Potential advantages of trading:
- Potential profitability: with enough start-up capital, a proven strategy and discipline, there is a chance to trade profitably.
- Personal development: trading can develop personal skills such as discipline and perseverance and forces one to deal with one’s own psyche.
- Market knowledge: Traders are often well informed about current trends and market developments, as they are constantly exposed to news and changes.
- Accessibility: Nowadays, access to knowledge about trading strategies and platforms is easier than ever thanks to the internet.
Challenges and risks of trading:
- High loss rate: a large proportion of traders lose money, which is underpinned by the 90-90-90 rule.
- Misjudgements: The ease of entry into trading can lead to the misconception that it is easy.
- Financial dangers: Risking more money than you can afford to lose or trading on credit can land you in serious financial trouble.
- Emotional traps: Especially after a series of successes, it can be hard to stay disciplined and not trade cockily.
Trading is therefore not a no-brainer and requires not only knowledge and strategy, but above all good risk management and self-control.
What exactly is trading and how does it work?
Trading is the short to medium-term buying and selling of assets in a liquid market, with the aim of buying at a lower price and selling at a higher price. The goal of traders is to maximise profits and minimise potential losses.
What are the main differences between trading and investing?

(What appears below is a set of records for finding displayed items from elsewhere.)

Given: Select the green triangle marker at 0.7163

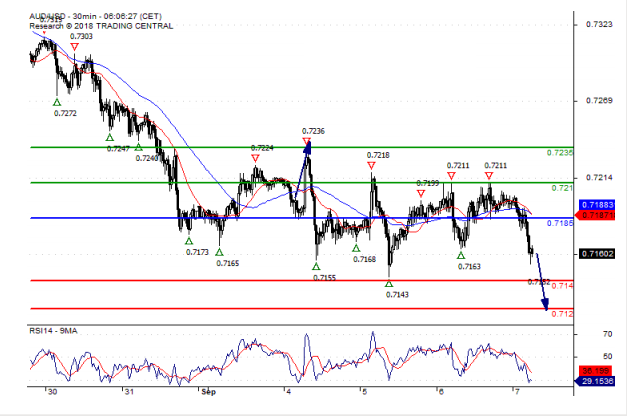Looking at the screenshot, I should (462, 255).
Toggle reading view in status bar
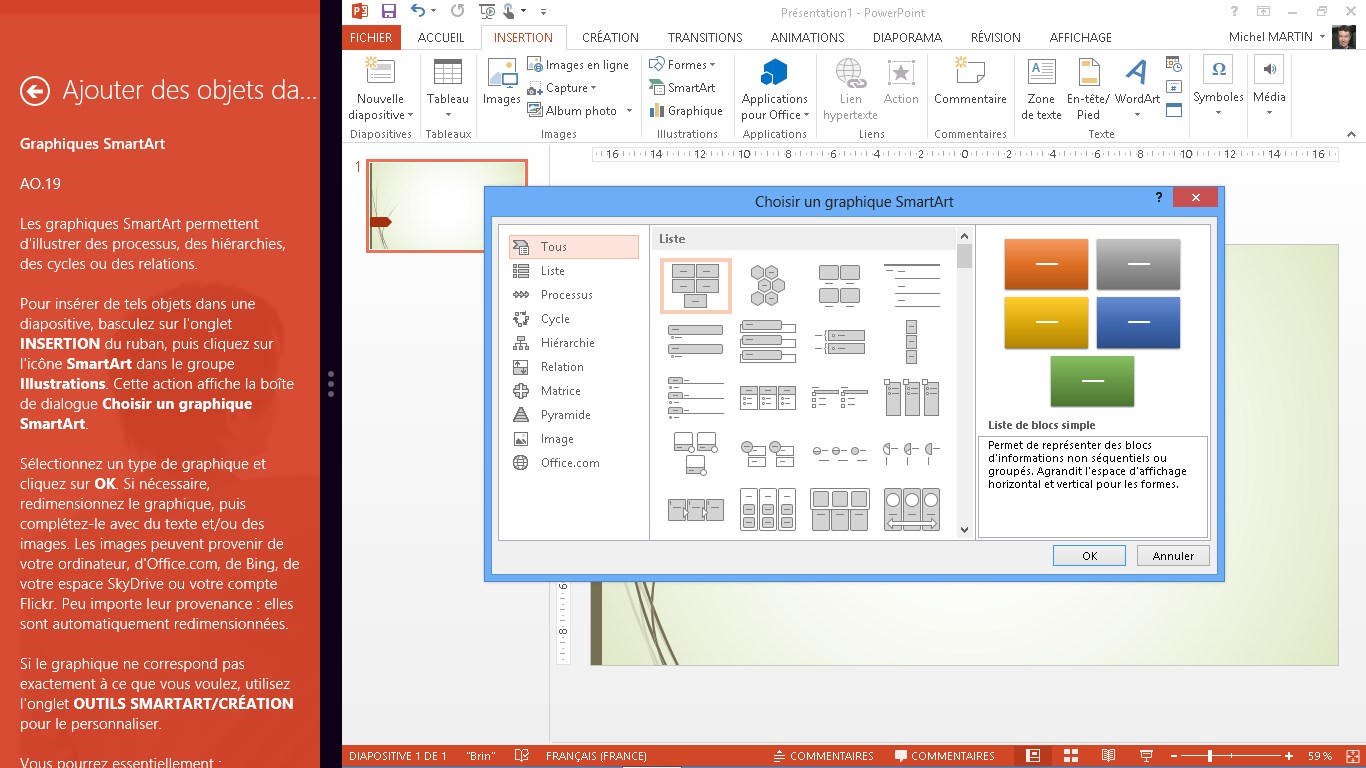This screenshot has width=1366, height=768. pyautogui.click(x=1108, y=756)
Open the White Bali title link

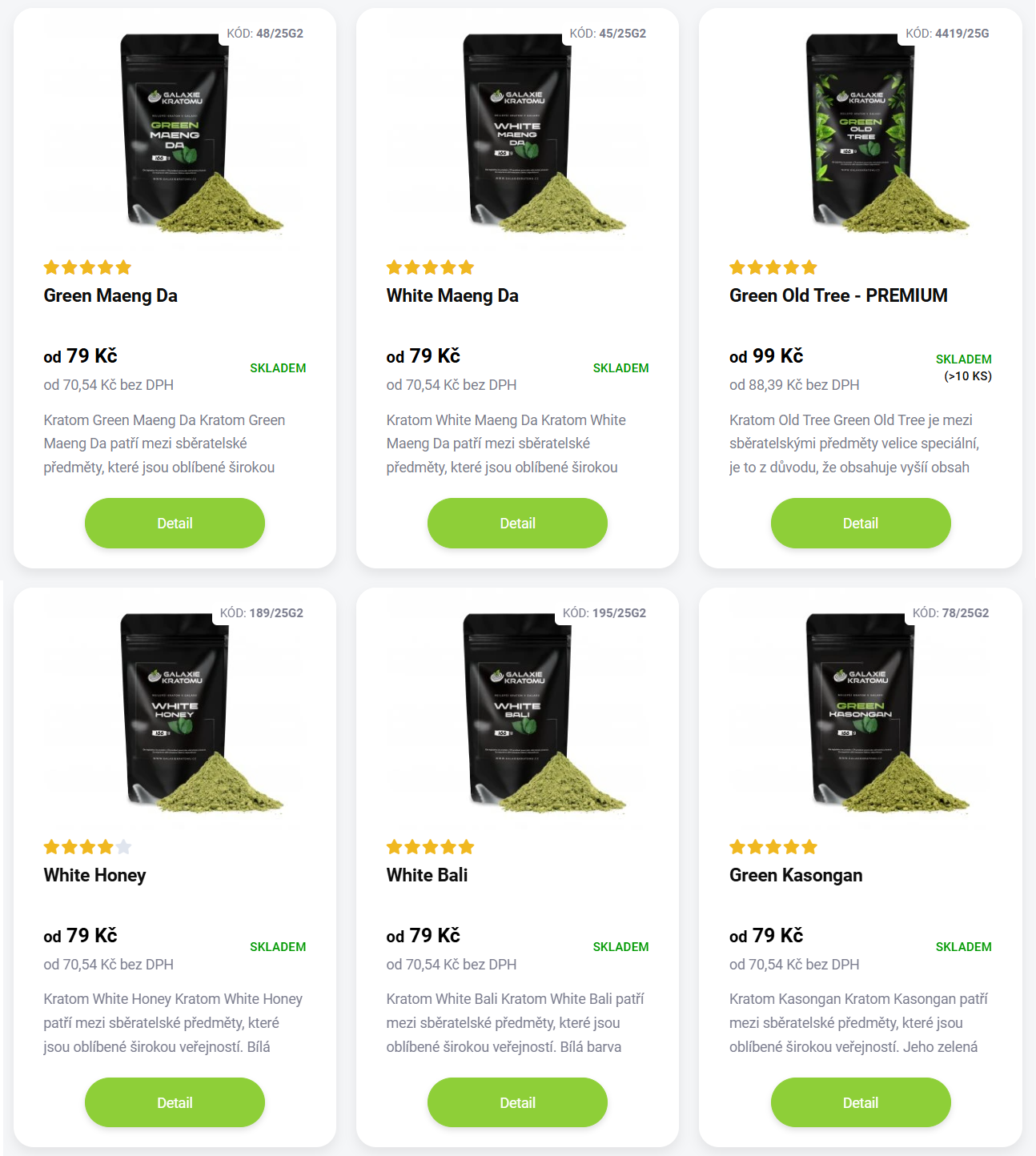427,875
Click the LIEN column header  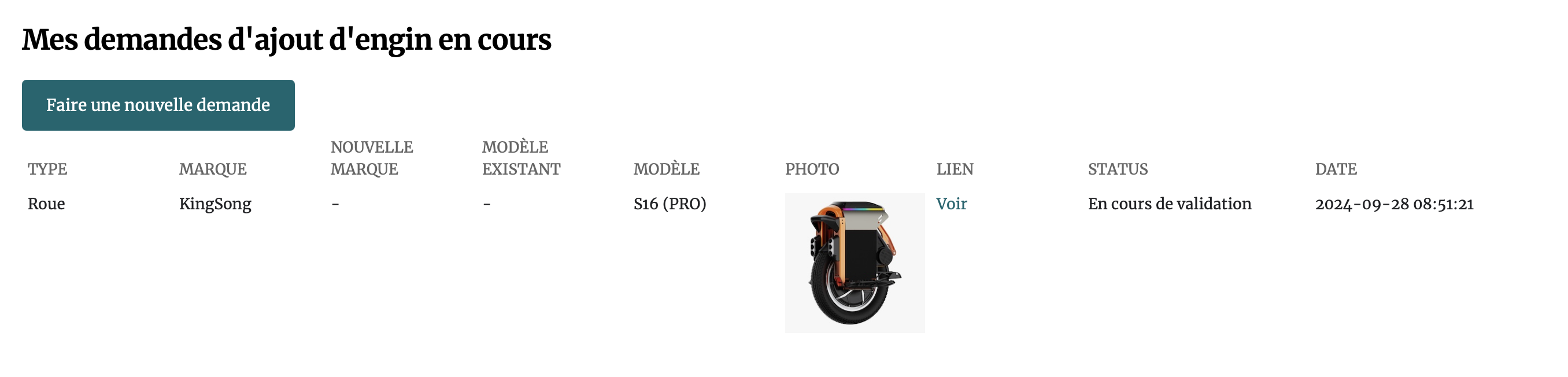tap(955, 169)
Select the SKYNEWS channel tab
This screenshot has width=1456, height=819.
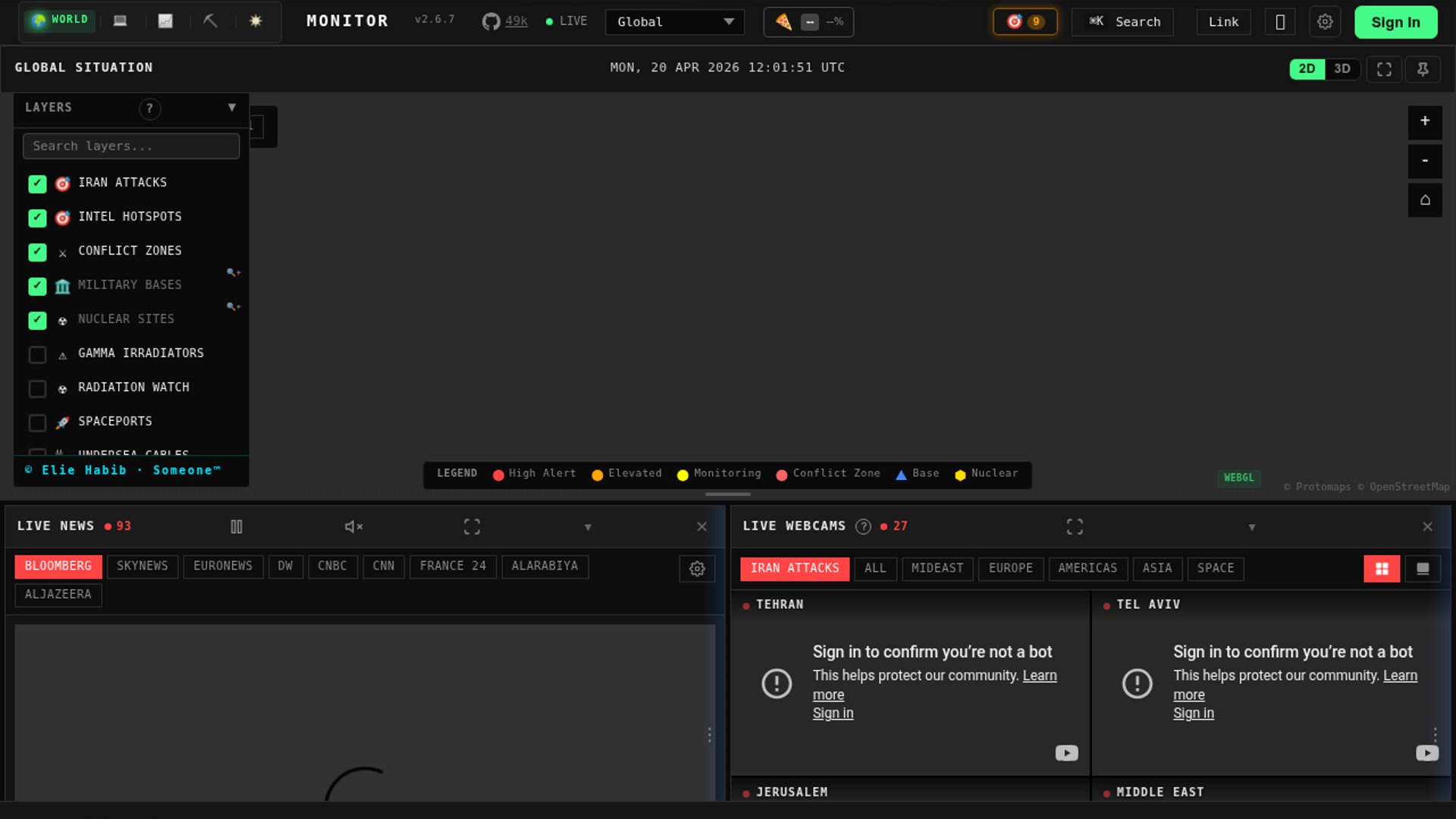142,566
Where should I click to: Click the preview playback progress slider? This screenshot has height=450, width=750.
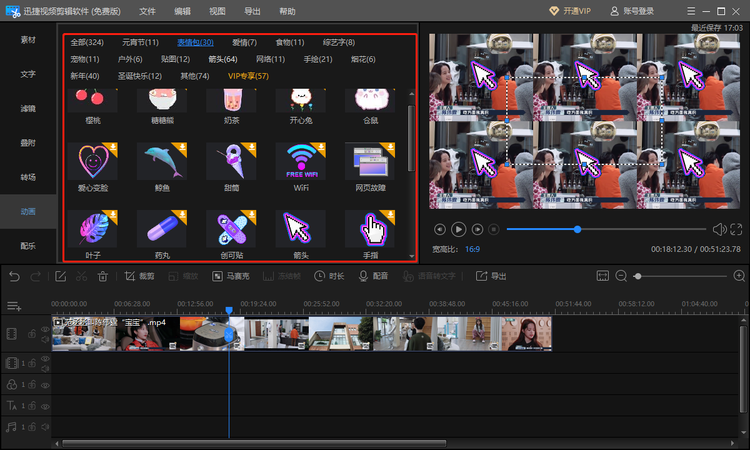607,230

Trading typically involves a shorter time frame, buying and selling assets quickly to take advantage of short-term price movements. Investing, on the other hand, involves holding assets for the long term and letting them grow in value over time.
What trading strategies do professionals often use?
Professionals use a variety of strategies, including technical chart analysis, trend following, pullback and rebound trading, fundamental criteria analysis, and both short and long trading positions.
How can beginners start trading?
Beginners should start with understanding the basics of trading, develop a strategy and practice discipline. They should also choose a suitable trading platform and start with a small amount of capital to minimise risk.
What are the potential risks and rewards of trading in financial markets?
Although trading offers the opportunity for significant profits, it also carries risks. Many traders lose money, especially at the beginning. The key lies in a well thought-out strategy, discipline and effective risk management.
What assets can be traded on the market?
Various assets can be traded, including shares, indices, forex pairs, cryptocurrencies, commodities and derivatives such as CFDs.
How do I choose a suitable trading platform?
Choose a platform based on its reliability, user interface, available assets, fees and customer reviews. Some popular options are Plus500, ActivTrades, eToro, Libertex and AvaTrade.
What tips are essential for successful trading?
Success in trading requires a combination of discipline, a well-defined strategy, continuous learning and effective risk management.
How important is risk management in trading?
Risk management is crucial. Without it, traders can suffer significant losses. This includes setting stop-loss orders, risking only a small percentage of capital on a single trade and understanding market conditions.